The United States was seeking clarification from Moscow about its decision to terminate an agreement between Russia and the US on law-enforcement cooperation and narcotics
control, the State Department said Wednesday.
The Russian government announced the decision on its website, saying the decade-old agreement "does not address current realities and has exhausted its potential."
Fyodor Lukyanov, editor of Russia in Global Affairs, a leading Moscow-based foreign policy journal, said the infrastructure of relations - created largely in the 1990s - "no longer corresponds with present realities."
"All agreements based on the notion of 'a strong, rich America with a poor, weak Russia' must go," Lukyanov was quoted by the Christian Science Monitor as saying. "The idea is that if we relate
with the US in future, it must be as equals."
The nixing of the law-enforcement agreement is the latest casualty in a series of diplomatic actions indicating the so-called reset in relations initiated by US President Barack Obama was faltering.

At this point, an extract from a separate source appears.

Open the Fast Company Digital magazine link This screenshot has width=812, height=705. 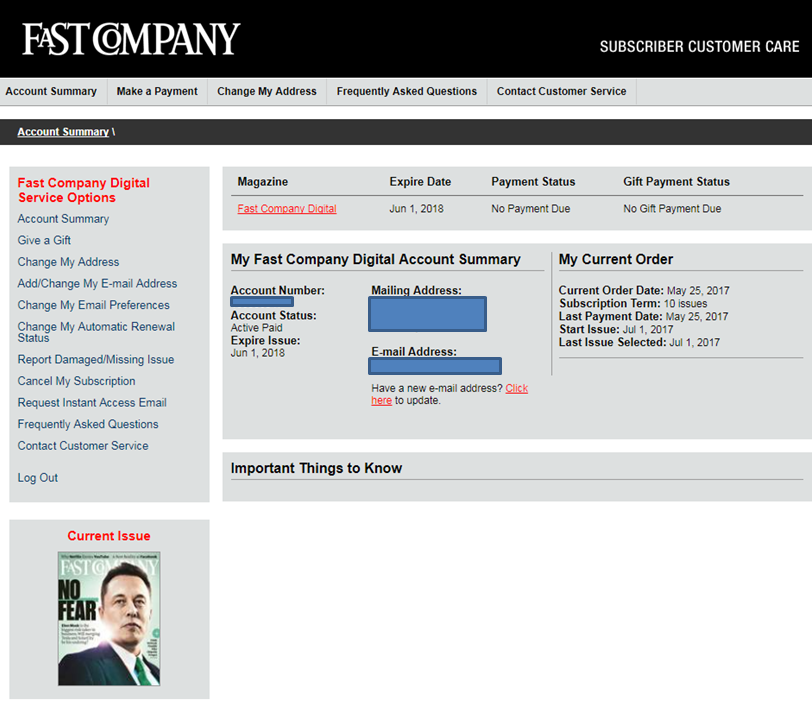click(x=287, y=209)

State Department spokeswoman Victoria Nuland said the agreement involved training Russians in the areas of human trafficking, narcotics interdiction and implementation of a mutual
legal-assistance treaty between Russia and the US, and on the implementation of their own new criminal procedures code.
"It's obviously a Russian decision if they don't feel they need that help anymore," Nuland said. "From our perspective, this is also self-defeating."
She said Washington regretted the decision because the agreement had resulted in "very fruitful cooperation" with Russia in counter-corruption efforts, preventing human trafficking, counter-narcotics and strengthening mutual legal assistance.
Russia and and the US have a mutual legal-assistance treaty, and other drug-enforcement cooperation remains in force, so Washington was seeking clarification on Russia's latest move, Nuland said.
Relations with Russia are certain to be a challenge for incoming secretary of state John Kerry, who will be sworn in Friday.
Last week, the US withdrew from a group designed to foster the development of civil society in Russia, on the same day that the Duma passed a law banning the promotion of homosexuality in Russia.
The civil society working group was one of 20 groups established in 2009 by Obama and Dmitri Medvedev at a time when the US pushed to repair relations with Russia by embarking on an effort Obama called the reset.
In September, Russia asked the US Agency for International Development to leave the country, and Moscow in December banned US citizens from adopting children born in Russia.